» TASK DETAILS: Give again only what runs from the line with "559x842 pixels." to the final line of the entries below, exactly as written and without pictures.

» RECORDS SHOWN:
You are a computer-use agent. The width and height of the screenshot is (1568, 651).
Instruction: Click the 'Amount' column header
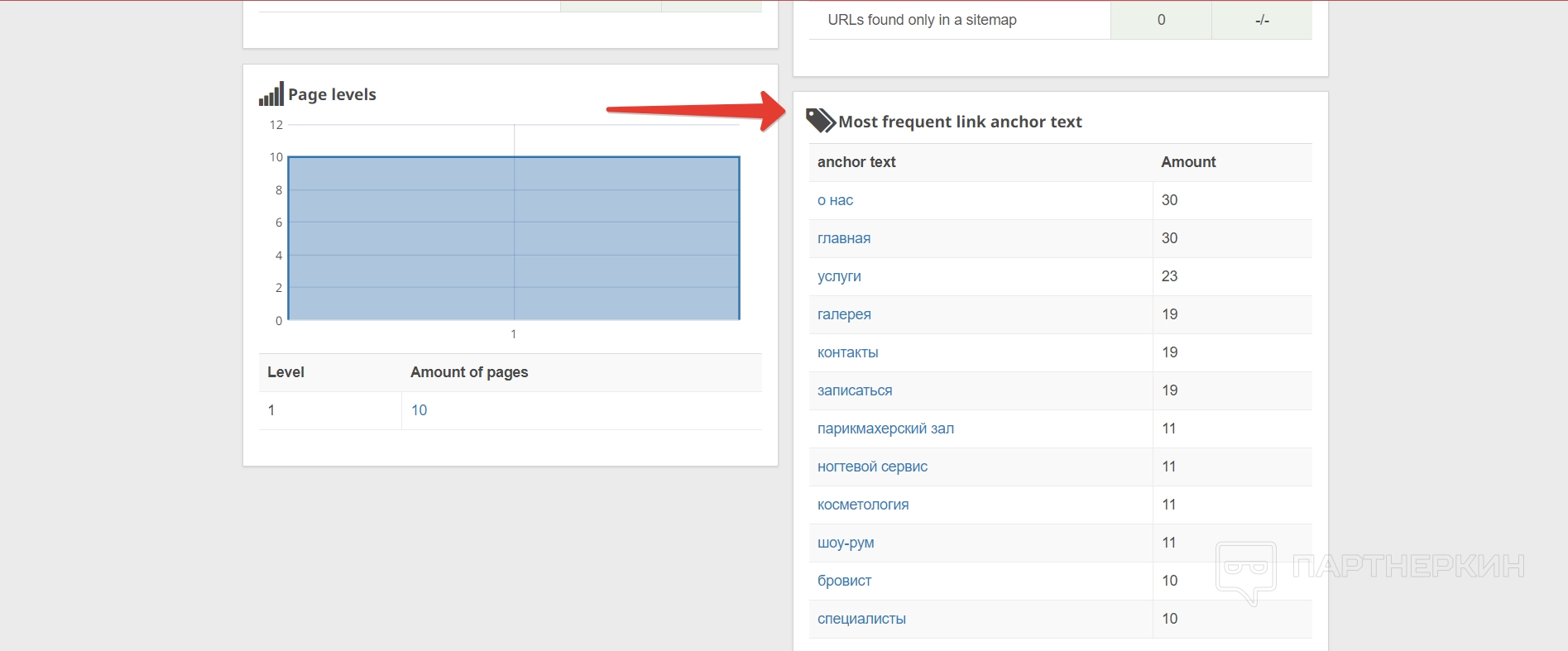click(x=1188, y=162)
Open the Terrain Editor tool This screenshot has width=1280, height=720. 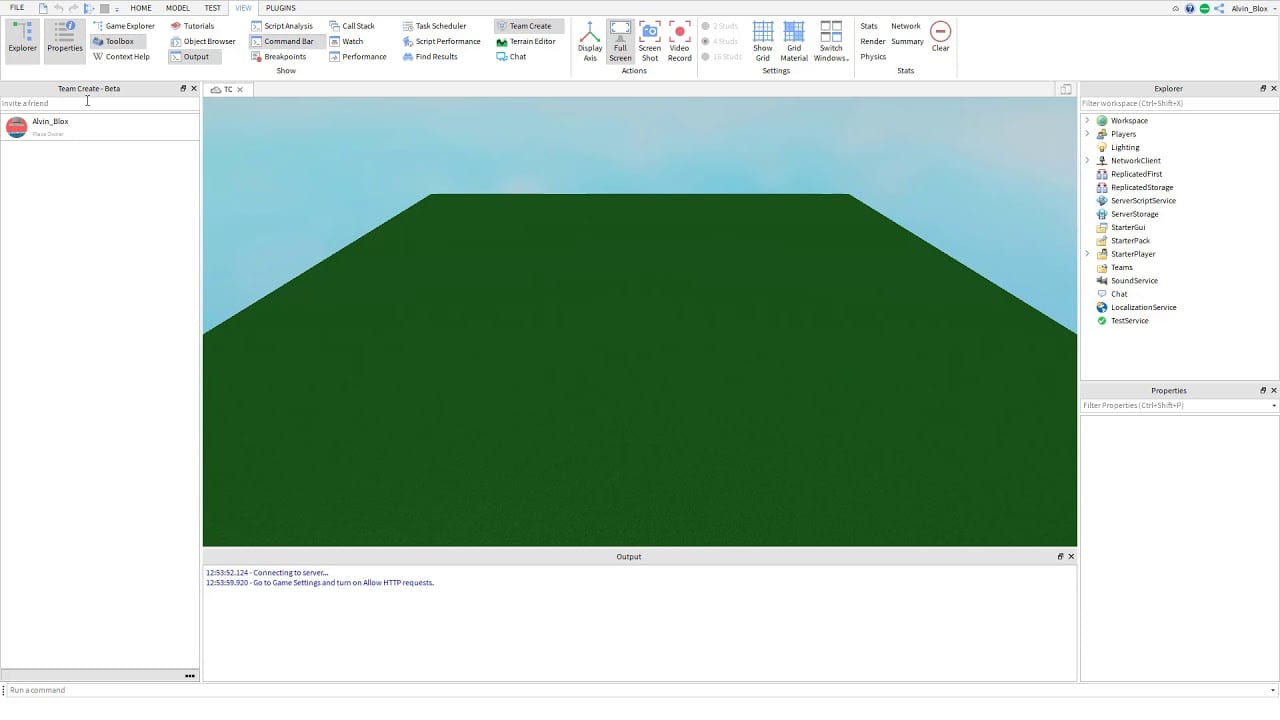tap(526, 41)
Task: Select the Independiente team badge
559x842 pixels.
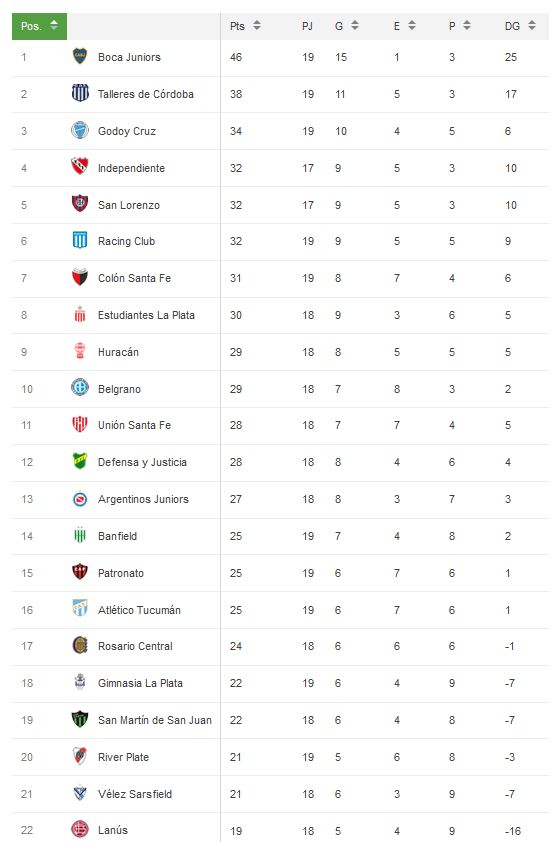Action: click(80, 166)
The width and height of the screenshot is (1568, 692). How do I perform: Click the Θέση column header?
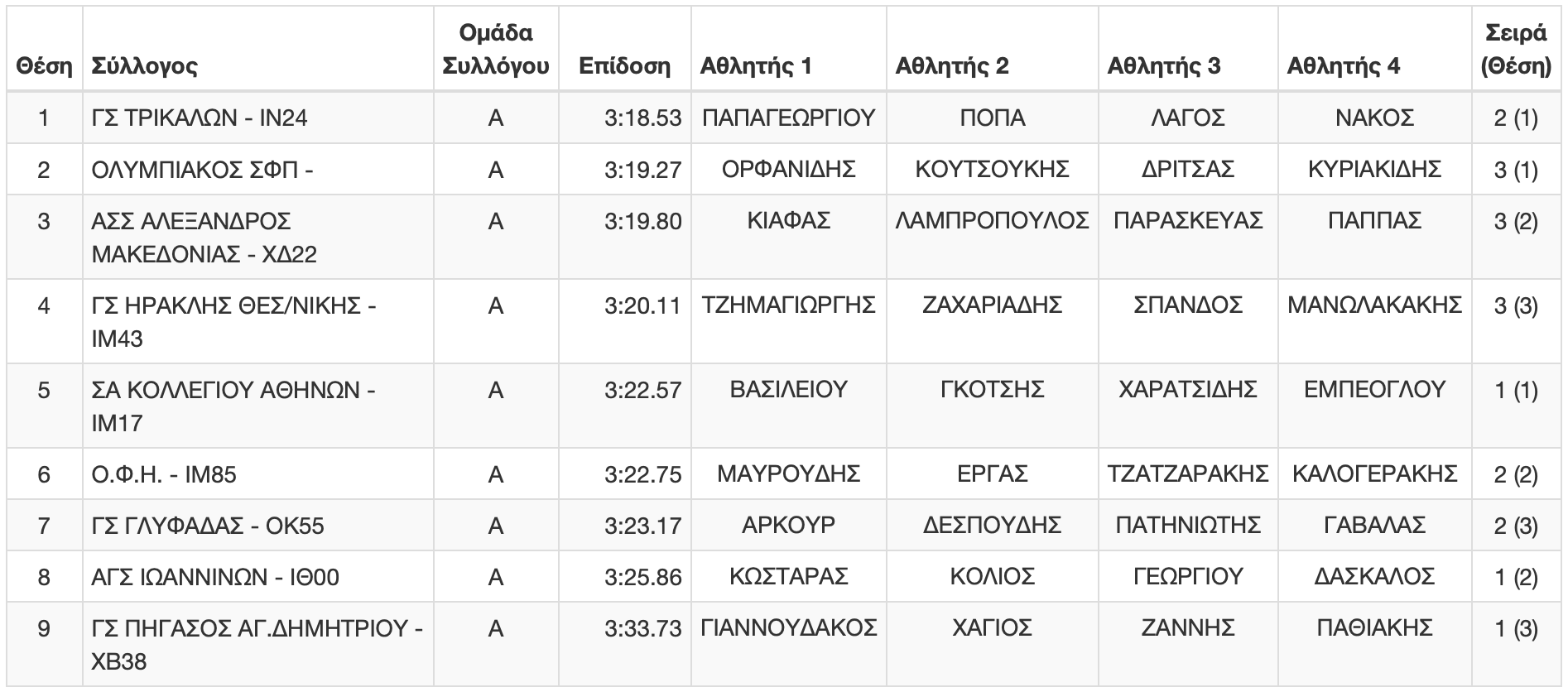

» ANSWER SECTION:
559x842 pixels.
Action: click(80, 166)
The width and height of the screenshot is (1568, 692). How do I perform: Click the Θέση column header?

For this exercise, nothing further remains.